Listing for pointing to text and elements
=======

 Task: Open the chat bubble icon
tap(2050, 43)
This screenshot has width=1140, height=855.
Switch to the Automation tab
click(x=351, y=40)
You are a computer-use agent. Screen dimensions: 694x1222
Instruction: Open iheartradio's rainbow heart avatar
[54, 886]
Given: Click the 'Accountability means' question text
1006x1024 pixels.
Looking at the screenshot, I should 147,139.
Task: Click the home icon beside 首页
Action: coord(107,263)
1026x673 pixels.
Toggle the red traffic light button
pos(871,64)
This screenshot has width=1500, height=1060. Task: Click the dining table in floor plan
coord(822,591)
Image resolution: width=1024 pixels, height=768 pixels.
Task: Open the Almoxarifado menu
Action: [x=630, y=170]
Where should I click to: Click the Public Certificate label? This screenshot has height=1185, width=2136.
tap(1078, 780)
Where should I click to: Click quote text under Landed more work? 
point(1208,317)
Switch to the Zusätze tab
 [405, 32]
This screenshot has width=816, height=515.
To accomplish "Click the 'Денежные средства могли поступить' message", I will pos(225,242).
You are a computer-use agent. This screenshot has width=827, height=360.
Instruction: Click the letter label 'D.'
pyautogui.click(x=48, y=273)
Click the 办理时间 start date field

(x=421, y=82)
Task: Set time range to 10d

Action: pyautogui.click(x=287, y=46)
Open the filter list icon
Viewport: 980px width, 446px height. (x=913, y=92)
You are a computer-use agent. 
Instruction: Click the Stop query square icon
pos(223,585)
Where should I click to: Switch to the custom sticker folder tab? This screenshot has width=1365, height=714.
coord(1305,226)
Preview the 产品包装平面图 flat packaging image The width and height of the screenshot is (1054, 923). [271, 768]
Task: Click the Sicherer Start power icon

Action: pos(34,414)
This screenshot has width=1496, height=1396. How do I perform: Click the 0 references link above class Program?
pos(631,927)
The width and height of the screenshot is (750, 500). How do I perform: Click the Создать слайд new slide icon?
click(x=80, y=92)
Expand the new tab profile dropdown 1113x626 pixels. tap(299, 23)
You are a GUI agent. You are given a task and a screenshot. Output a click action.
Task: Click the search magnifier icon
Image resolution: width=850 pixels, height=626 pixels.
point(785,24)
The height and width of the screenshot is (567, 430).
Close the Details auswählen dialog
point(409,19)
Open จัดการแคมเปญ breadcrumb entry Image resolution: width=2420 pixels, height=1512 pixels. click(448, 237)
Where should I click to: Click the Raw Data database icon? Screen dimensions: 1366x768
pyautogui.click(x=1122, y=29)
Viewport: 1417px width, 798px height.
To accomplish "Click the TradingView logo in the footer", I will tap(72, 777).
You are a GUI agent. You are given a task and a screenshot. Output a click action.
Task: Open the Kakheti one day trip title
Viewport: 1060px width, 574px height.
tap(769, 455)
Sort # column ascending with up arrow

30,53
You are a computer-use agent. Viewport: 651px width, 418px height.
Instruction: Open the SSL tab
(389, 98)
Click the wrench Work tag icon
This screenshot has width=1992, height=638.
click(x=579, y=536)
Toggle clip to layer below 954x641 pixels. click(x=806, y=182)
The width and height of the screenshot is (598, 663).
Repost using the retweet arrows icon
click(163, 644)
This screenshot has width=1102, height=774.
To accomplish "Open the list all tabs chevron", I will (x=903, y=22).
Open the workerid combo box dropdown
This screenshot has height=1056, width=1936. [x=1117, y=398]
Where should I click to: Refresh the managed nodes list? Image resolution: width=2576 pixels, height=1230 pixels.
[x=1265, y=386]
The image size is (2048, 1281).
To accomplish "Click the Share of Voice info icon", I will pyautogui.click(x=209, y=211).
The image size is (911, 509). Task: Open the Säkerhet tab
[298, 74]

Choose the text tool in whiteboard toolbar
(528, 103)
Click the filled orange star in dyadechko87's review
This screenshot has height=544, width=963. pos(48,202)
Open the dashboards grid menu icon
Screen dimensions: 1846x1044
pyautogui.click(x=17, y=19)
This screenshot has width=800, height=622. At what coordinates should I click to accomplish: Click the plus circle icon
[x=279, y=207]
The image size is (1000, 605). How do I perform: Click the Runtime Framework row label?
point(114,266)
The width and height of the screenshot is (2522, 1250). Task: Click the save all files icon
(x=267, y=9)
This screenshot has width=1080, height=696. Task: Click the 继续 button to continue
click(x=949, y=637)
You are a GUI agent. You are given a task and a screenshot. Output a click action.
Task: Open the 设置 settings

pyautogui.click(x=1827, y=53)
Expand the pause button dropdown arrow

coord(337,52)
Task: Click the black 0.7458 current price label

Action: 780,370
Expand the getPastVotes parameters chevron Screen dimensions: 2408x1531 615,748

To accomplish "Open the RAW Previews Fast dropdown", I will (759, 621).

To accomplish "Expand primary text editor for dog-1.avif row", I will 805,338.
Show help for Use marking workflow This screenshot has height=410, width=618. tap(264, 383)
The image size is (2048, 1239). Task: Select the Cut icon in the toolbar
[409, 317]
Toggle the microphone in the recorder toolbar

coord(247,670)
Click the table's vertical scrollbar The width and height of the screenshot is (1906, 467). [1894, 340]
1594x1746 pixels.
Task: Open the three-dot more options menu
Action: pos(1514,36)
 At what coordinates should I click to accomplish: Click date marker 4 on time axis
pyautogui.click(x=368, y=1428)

=======

THE EXERCISE: Change "whiteboard" to "canvas" in the listing lines between the line containing "Where should I click to: Refresh" and the line containing "click(x=949, y=637)", inclusive. Give those lines again with nothing else altered.

SOLUTION TO THE EXERCISE:
Where should I click to: Refresh the managed nodes list? Image resolution: width=2576 pixels, height=1230 pixels.
[x=1265, y=386]
The image size is (2048, 1281).
To accomplish "Click the Share of Voice info icon", I will pyautogui.click(x=209, y=211).
The image size is (911, 509). Task: Open the Säkerhet tab
[298, 74]

Choose the text tool in canvas toolbar
(528, 103)
Click the filled orange star in dyadechko87's review
This screenshot has height=544, width=963. pos(48,202)
Open the dashboards grid menu icon
Screen dimensions: 1846x1044
pyautogui.click(x=17, y=19)
This screenshot has width=800, height=622. At what coordinates should I click to accomplish: Click the plus circle icon
[x=279, y=207]
The image size is (1000, 605). How do I perform: Click the Runtime Framework row label?
point(114,266)
The width and height of the screenshot is (2522, 1250). Task: Click the save all files icon
(x=267, y=9)
This screenshot has width=1080, height=696. Task: Click the 继续 button to continue
click(x=949, y=637)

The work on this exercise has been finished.